- Other names: OKC Butcher
- Years active: 1976–1986

Details
- Victims: 3
- Country: United States
- State: Oklahoma
- Date apprehended: N/A

= Oklahoma City Butcher =

Unidentified serial killer

The Oklahoma City Butcher is an unidentified serial killer who murdered three women between 1976 and 1986 in Oklahoma City. The killer murdered, dismembered, and mutilated young homeless Native American women.

==Victims==

===Cathy Lyn Shakelford===
The first known victim was Cathy Lyn Shakelford, a member of the Sac and Fox Nation. She ran away at the age of 17 and lived homeless in Oklahoma City. The last sighting of her alive was two months before her death, when she was being treated at the Oklahoma City Hospital.

Her remains were discovered in an abandoned house by three oil workers on April 1, 1976, who called the police after they found her head in a popcorn bucket. The victim's legs, arms, and torso were later found spread throughout the home. Her sexual organs and hand were removed and never found. The perpetrator also mutilated Shakelford's face by carving a smile into it.

She remained unidentified until 1993, when her cousin, Andra Medina, reported her missing to the police. She contacted Sergeant Norma Adams, who connected the missing Cathy Lyn Shakelford to the unidentified woman. They were later confirmed to be the same person after DNA testing.

===Arley Bell Killian===
On April 19, 1979, children playing basketball in a park discovered a human head. Over the next few days, police found more of her remains scattered throughout the neighborhood. Some of the body parts were wrapped in bags and newspapers. The body parts had an odd absence of blood because the killer washed them before disposing of them. Her left hand, pelvis, head, shoe, and other parts of her flesh were found.

She was identified as 22-year-old Arley Bell Killian a week later. Killian was homeless due to substance abuse. She was last seen just four hours before her head was discovered in the park.

Over the next two months, the police found more body parts. Some speculated that the killer was playing a game—disposing of the woman's body parts to toy with the police.

===Tina Marcia Sanders===
The final victim was 22-year-old Tina Marcia Sanders, a homeless Native American woman. Her torso and left leg were found in an alleyway by a man walking in his backyard on March 6, 1986. Her head, which was set on fire, was found just a block away in a garbage bin the following week. She was quickly identified because of her tattoos. She was last seen just a day prior to her death.

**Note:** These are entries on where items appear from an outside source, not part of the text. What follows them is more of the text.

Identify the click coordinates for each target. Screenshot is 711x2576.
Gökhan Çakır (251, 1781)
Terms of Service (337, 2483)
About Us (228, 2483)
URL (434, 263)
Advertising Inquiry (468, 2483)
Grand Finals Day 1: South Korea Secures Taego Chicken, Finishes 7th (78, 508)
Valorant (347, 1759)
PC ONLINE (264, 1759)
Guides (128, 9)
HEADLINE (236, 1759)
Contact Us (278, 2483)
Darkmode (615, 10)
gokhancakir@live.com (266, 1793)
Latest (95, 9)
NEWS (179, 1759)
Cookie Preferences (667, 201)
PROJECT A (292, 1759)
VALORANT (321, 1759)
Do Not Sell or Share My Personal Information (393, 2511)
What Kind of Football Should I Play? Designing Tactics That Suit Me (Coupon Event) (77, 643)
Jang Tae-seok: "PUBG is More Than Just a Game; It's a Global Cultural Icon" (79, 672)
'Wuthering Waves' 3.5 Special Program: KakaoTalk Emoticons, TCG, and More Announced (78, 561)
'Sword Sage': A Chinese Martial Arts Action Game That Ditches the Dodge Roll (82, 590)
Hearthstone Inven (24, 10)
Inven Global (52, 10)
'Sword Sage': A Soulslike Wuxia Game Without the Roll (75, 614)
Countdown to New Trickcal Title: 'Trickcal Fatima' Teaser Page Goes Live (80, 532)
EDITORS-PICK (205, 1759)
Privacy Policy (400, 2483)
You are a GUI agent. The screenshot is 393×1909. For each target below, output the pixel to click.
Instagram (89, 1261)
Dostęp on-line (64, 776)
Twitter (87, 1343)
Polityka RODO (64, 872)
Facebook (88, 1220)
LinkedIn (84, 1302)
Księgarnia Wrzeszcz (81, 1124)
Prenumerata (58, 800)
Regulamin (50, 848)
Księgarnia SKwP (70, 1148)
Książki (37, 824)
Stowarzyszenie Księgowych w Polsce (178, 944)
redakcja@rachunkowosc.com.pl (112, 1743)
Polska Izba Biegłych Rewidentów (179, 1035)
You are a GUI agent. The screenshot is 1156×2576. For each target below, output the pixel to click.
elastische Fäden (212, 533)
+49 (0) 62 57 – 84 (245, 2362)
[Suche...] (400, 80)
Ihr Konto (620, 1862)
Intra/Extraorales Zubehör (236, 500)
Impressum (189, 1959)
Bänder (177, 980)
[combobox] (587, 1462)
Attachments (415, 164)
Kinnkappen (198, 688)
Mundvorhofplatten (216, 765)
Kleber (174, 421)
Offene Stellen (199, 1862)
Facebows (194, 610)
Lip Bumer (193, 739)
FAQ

==Announcement of a serial killer==
Weeks after the discovery of Tina Sanders, police linked her murder to the previous two murders. Police believe that all of the victims were killed by a single perpetrator. All were killed, dismembered, and mutilated in a similar manner; the first two had unique cuts on their lower lip, and all were beheaded and had their sexual organs removed, which were never found. Furthermore, all victims were young, homeless Native American women.

==Suspect==

===Henry Lee Lucas===
Henry Lee Lucas was a drifter and American serial killer who confessed to hundreds of unsolved murders. One of these murders was the murder of Arley Bell Killian. However, it's possible that Lucas was not the perpetrator since he falsely confessed to murdering hundreds of women.